- **Records supplied**:
___

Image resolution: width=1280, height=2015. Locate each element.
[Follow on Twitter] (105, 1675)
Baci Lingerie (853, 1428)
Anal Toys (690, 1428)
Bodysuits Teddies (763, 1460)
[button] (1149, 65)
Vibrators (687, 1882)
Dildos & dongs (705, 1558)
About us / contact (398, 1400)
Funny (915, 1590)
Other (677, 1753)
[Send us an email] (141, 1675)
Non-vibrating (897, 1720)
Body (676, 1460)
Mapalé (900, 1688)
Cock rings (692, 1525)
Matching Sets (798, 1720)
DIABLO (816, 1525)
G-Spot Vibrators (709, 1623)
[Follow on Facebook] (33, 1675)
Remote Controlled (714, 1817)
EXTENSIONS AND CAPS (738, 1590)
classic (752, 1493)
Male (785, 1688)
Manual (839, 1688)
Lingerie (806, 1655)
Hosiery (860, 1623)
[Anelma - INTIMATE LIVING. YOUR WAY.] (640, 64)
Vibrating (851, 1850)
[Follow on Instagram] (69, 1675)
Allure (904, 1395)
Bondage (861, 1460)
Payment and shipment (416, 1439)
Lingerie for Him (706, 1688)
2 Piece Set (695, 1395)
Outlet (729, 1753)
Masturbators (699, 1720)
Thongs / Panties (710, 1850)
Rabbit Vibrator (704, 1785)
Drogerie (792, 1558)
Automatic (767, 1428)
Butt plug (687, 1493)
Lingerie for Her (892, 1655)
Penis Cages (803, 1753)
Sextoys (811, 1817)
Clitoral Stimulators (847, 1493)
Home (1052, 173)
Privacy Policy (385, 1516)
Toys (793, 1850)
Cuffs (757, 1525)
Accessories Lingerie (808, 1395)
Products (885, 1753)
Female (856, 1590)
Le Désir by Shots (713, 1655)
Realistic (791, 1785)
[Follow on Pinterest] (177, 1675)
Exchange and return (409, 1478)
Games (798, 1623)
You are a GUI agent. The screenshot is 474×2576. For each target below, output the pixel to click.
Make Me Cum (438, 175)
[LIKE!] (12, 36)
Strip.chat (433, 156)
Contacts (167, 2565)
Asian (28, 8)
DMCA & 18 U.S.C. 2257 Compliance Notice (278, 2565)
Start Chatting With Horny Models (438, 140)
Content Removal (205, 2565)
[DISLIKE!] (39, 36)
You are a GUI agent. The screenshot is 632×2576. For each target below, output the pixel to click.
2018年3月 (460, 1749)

___

- **Description of the task**: From the line containing "Realistic (791, 1785)" through the end of the material, print each line exactly as it appears.

- **Reply**:
Realistic (791, 1785)
[Follow on Pinterest] (177, 1675)
Exchange and return (409, 1478)
Games (798, 1623)
You are a GUI agent. The screenshot is 474×2576. For each target below, output the pixel to click.
Make Me Cum (438, 175)
[LIKE!] (12, 36)
Strip.chat (433, 156)
Contacts (167, 2565)
Asian (28, 8)
DMCA & 18 U.S.C. 2257 Compliance Notice (278, 2565)
Start Chatting With Horny Models (438, 140)
Content Removal (205, 2565)
[DISLIKE!] (39, 36)
You are a GUI agent. The screenshot is 632×2576. For each target below, output the pixel to click.
2018年3月 (460, 1749)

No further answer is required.